Ramirez is a good fighter, but not in the class of some of the more talented guys like Regis Prograis. Ramirez’s style of fighting might get him in trouble against the likes of Sergey Lipinets and Kiryl Relikh. Those guys would take advantage of Ramirez’s slow hands and his bad habit of squaring himself up to his opponents. Ramirez can’t fight like that against Prograis, Lipinets and Relikh without getting his head knocked off.


Imam is out if his class in this fight against Ramirez. We’re going to see a worse mismatch than the Granados-Imam fight. Ramirez will go after Imam from the opening bell and look to take him out with massive shots. If Imam hasn’t improved from his fight with Granados, then tis fight is going to end quickly with a knockout within four rounds. That’s what I’m prediction – a knockout for Ramirez in four rounds or less. If Imam could move a little bit, he’d buy himself some time and maybe get to the deeper rounds of the fight. Imam is too much like a stork on his feet, and he’ll make it easy for Ramirez.

The co-feature bout is Oleksandr Gvozdyk (14-0, 12 KOs) battling journeyman Mehdi Amar (34-5-2, 16 KOs) for the WBC interim light heavyweight title.

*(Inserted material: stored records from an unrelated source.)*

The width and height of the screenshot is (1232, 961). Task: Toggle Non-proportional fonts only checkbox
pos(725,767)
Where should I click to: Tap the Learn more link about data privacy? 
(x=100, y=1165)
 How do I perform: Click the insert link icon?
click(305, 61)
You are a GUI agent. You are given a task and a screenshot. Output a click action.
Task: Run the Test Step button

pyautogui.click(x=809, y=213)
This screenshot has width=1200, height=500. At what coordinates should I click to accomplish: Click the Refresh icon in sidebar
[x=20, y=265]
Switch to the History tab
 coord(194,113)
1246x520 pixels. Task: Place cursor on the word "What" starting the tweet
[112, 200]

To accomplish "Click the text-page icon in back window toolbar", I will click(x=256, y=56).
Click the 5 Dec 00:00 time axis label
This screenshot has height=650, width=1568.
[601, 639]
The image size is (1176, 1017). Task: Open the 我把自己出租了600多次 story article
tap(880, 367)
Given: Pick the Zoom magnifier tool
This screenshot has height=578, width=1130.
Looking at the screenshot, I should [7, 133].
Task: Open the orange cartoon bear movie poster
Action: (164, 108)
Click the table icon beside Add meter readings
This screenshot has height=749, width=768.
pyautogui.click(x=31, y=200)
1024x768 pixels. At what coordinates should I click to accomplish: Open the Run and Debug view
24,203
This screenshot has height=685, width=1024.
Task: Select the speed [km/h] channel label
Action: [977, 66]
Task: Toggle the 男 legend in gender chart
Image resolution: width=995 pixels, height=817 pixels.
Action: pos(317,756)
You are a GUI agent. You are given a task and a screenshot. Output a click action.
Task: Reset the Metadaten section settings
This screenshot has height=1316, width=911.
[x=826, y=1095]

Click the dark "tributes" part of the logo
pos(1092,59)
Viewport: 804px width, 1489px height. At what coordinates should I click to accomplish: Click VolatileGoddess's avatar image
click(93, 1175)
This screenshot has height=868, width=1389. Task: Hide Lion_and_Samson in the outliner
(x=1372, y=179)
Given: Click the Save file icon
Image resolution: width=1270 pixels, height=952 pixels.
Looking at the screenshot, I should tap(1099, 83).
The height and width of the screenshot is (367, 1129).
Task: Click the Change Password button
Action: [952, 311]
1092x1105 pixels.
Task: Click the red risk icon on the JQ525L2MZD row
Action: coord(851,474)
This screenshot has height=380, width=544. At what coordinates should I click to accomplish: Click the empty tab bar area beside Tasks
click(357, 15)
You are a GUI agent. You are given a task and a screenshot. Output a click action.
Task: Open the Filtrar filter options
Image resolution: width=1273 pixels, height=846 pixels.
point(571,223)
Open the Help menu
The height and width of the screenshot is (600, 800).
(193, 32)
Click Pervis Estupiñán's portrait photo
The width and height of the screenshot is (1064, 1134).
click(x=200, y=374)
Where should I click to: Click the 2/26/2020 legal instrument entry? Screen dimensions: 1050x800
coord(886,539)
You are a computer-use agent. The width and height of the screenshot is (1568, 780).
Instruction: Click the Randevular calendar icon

This fight doesn’t make much sense. Gvozdyk should be facing a better opponent than 35-year-old Amar, who was recently beaten by Robert Stieglitz. The World Boxing Council is making it too easy for the 30-year-old Gvozdyk by letting him fight a journeyman for interim WBC 175 lb. title instead of top level guy. The WBC has Amar ranked #11 despite the fact that he was beaten by Stieglitz not long ago.

It’s good for Gvozdyk that he’s facing a vulnerable fighter in Amar for the interim WBC 175 lb. title, because that increases his chances of winning the fight. But it’s not a good fight fo the boxing fans. This is arguably a step down for Gvozdyk from his last fight against Craig Baker and his two fights before that against Yunieski Gonzalez and Isaac Chilemba. Those guys would likely have an easy time beating a fringe level fighter like Amar. It’s good for Top Rank that Gvozdyk can fight Amar for the interim WBC title. It’s almost a sure thing win for Gvozdyk. There are several better fighters in the WBC’s rankings that they could have insisted that Gvozdyk fight for their interim WB 175 lb. title instead of Amar. Here are just a few guys that Gvozdyk should be fighting: Felix Valera, Marcus Browne, Joe Smith Jr., Chilemba, Enrico Koelling. Vyacheslav Shabranskyy, Karo Murat, Eleider Alvarez and Andrzej Fonfara,


This will be an easy knockout for Gvozdyk. I see him knocking Amar out in the 2nd round. Amar was knocked out by Gvozdyk victim Nadjib Mohammedi in the 4th round in 2012. Gvozdyk stopped Mohammedi in the 2nd round in April 2016. The WBC might as well have had Gvozdyk fight Mohammedi again rather than letting Gvozdyk fight his victim Amar for the interim WBC light heavyweight title.